#### Your goal:
Your job is to copy every record exactly.

[Data records]
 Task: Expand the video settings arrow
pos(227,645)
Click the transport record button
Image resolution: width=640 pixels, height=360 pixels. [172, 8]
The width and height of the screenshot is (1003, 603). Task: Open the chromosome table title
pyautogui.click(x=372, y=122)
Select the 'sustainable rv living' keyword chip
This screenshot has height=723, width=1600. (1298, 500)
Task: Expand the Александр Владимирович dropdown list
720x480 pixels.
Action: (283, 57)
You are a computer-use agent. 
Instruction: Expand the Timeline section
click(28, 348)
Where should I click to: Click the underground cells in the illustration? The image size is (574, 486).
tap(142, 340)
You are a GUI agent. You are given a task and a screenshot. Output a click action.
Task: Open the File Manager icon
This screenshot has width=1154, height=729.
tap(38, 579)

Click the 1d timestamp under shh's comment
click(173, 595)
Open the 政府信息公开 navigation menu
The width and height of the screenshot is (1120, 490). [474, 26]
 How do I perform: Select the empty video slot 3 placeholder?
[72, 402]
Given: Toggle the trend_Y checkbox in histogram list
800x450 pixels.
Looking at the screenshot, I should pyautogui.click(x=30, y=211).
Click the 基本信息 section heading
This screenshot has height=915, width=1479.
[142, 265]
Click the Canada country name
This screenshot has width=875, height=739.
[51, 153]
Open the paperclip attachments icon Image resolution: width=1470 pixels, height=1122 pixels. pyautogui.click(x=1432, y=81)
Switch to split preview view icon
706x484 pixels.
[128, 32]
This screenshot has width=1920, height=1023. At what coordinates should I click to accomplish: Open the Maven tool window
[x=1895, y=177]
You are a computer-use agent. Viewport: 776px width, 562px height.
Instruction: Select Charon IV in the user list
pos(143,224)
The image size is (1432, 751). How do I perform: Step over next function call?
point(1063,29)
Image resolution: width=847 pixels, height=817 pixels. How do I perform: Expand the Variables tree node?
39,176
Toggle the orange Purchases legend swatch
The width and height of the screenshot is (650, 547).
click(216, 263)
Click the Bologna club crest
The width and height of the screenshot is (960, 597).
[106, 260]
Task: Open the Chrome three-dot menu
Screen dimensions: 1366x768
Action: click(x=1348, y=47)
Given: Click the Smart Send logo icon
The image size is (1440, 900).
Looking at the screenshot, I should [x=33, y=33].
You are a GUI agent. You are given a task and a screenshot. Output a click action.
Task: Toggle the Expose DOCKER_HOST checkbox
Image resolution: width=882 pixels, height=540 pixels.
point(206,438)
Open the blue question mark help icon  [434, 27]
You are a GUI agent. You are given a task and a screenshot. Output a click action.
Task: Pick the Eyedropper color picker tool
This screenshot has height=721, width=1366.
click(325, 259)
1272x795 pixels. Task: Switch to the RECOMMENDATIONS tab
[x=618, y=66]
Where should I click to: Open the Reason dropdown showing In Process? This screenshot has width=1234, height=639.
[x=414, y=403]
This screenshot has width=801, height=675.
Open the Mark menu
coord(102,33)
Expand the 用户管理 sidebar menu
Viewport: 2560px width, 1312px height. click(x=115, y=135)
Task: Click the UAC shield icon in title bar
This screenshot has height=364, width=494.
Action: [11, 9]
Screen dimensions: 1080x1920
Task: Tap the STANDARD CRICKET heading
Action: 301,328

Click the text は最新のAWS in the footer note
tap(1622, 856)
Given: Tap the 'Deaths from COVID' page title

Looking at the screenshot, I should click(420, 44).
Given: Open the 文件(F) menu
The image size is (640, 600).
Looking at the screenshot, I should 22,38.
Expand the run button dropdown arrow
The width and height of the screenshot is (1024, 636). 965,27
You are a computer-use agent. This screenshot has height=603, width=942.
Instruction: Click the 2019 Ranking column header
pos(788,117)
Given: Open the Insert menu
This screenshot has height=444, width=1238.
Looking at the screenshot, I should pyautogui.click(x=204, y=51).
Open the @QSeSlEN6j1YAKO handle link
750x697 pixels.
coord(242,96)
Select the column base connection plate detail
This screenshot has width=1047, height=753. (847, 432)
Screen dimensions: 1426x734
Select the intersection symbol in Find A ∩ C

#### Exercise result:
 Task: Expand the video settings arrow
pos(227,645)
Click the transport record button
Image resolution: width=640 pixels, height=360 pixels. [172, 8]
The width and height of the screenshot is (1003, 603). Task: Open the chromosome table title
pyautogui.click(x=372, y=122)
Select the 'sustainable rv living' keyword chip
This screenshot has height=723, width=1600. (1298, 500)
Task: Expand the Александр Владимирович dropdown list
720x480 pixels.
Action: (283, 57)
You are a computer-use agent. 
Instruction: Expand the Timeline section
click(28, 348)
Where should I click to: Click the underground cells in the illustration? The image size is (574, 486).
tap(142, 340)
You are a GUI agent. You are given a task and a screenshot. Output a click action.
Task: Open the File Manager icon
This screenshot has width=1154, height=729.
tap(38, 579)

Click the 1d timestamp under shh's comment
click(173, 595)
Open the 政府信息公开 navigation menu
The width and height of the screenshot is (1120, 490). [474, 26]
 How do I perform: Select the empty video slot 3 placeholder?
[72, 402]
Given: Toggle the trend_Y checkbox in histogram list
800x450 pixels.
Looking at the screenshot, I should pyautogui.click(x=30, y=211).
Click the 基本信息 section heading
This screenshot has height=915, width=1479.
[142, 265]
Click the Canada country name
This screenshot has width=875, height=739.
[51, 153]
Open the paperclip attachments icon Image resolution: width=1470 pixels, height=1122 pixels. pyautogui.click(x=1432, y=81)
Switch to split preview view icon
706x484 pixels.
[128, 32]
This screenshot has width=1920, height=1023. At what coordinates should I click to accomplish: Open the Maven tool window
[x=1895, y=177]
You are a computer-use agent. Viewport: 776px width, 562px height.
Instruction: Select Charon IV in the user list
pos(143,224)
The image size is (1432, 751). How do I perform: Step over next function call?
point(1063,29)
Image resolution: width=847 pixels, height=817 pixels. How do I perform: Expand the Variables tree node?
39,176
Toggle the orange Purchases legend swatch
The width and height of the screenshot is (650, 547).
click(216, 263)
Click the Bologna club crest
The width and height of the screenshot is (960, 597).
[106, 260]
Task: Open the Chrome three-dot menu
Screen dimensions: 1366x768
Action: click(x=1348, y=47)
Given: Click the Smart Send logo icon
The image size is (1440, 900).
Looking at the screenshot, I should [x=33, y=33].
You are a GUI agent. You are given a task and a screenshot. Output a click action.
Task: Toggle the Expose DOCKER_HOST checkbox
Image resolution: width=882 pixels, height=540 pixels.
point(206,438)
Open the blue question mark help icon  [434, 27]
You are a GUI agent. You are given a task and a screenshot. Output a click action.
Task: Pick the Eyedropper color picker tool
This screenshot has height=721, width=1366.
click(325, 259)
1272x795 pixels. Task: Switch to the RECOMMENDATIONS tab
[x=618, y=66]
Where should I click to: Open the Reason dropdown showing In Process? This screenshot has width=1234, height=639.
[x=414, y=403]
This screenshot has width=801, height=675.
Open the Mark menu
coord(102,33)
Expand the 用户管理 sidebar menu
Viewport: 2560px width, 1312px height. click(x=115, y=135)
Task: Click the UAC shield icon in title bar
This screenshot has height=364, width=494.
Action: [11, 9]
Screen dimensions: 1080x1920
Task: Tap the STANDARD CRICKET heading
Action: 301,328

Click the text は最新のAWS in the footer note
tap(1622, 856)
Given: Tap the 'Deaths from COVID' page title

Looking at the screenshot, I should click(420, 44).
Given: Open the 文件(F) menu
The image size is (640, 600).
Looking at the screenshot, I should 22,38.
Expand the run button dropdown arrow
The width and height of the screenshot is (1024, 636). 965,27
You are a computer-use agent. This screenshot has height=603, width=942.
Instruction: Click the 2019 Ranking column header
pos(788,117)
Given: Open the Insert menu
This screenshot has height=444, width=1238.
Looking at the screenshot, I should pyautogui.click(x=204, y=51).
Open the @QSeSlEN6j1YAKO handle link
750x697 pixels.
coord(242,96)
Select the column base connection plate detail
This screenshot has width=1047, height=753. (847, 432)
Screen dimensions: 1426x734
Select the intersection symbol in Find A ∩ C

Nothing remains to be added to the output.